Recycling-Produkte sind rar

Seite 3 von 5

Nächsten Inhalt anzeigen
Konsument 6/2007 veröffentlicht: 19.05.2007

Inhalt

Handel und Hersteller schieben sich Schuld zu

Der WWF bescheinigt dem Handel wenig umweltspezifische Einkaufskriterien für das Hygienepapiersortiment. Es werden keine Anforderungen gestellt. Man geht offenbar stillschweigend davon aus, dass die Lieferanten ohnehin keine Frischfasern aus Raubbau oder illegalem Holzeinschlag einsetzen. Nur SCA hat dezidiert ausgeschlossen, Holz aus fragwürdigen Quellen zu verwenden.

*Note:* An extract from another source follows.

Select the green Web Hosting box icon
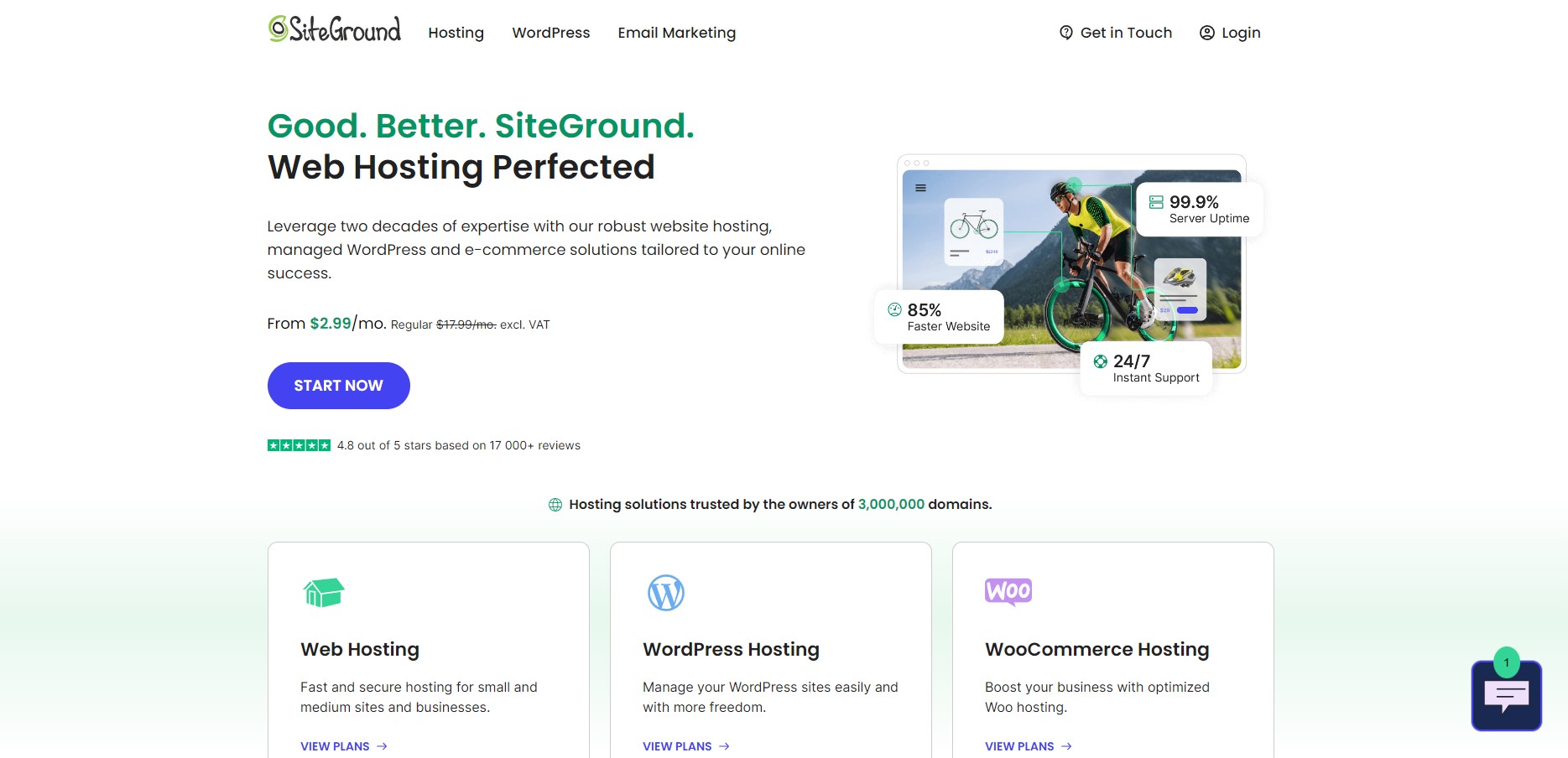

Warum werden so wenig Hygieneerzeugnisse aus Altpapier angeboten? „Konsument“ hat Handelskonzerne und Erzeuger befragt: Grundsätzlich wird immer dem anderen die Schuld gegeben. Während die Händler beteuern, es würden entweder keine Recyclingprodukte angeboten oder aber sie würden nicht als solche deklariert, verweisen die Produzenten darauf, dass sie keine Aufträge vom Handel bekämen.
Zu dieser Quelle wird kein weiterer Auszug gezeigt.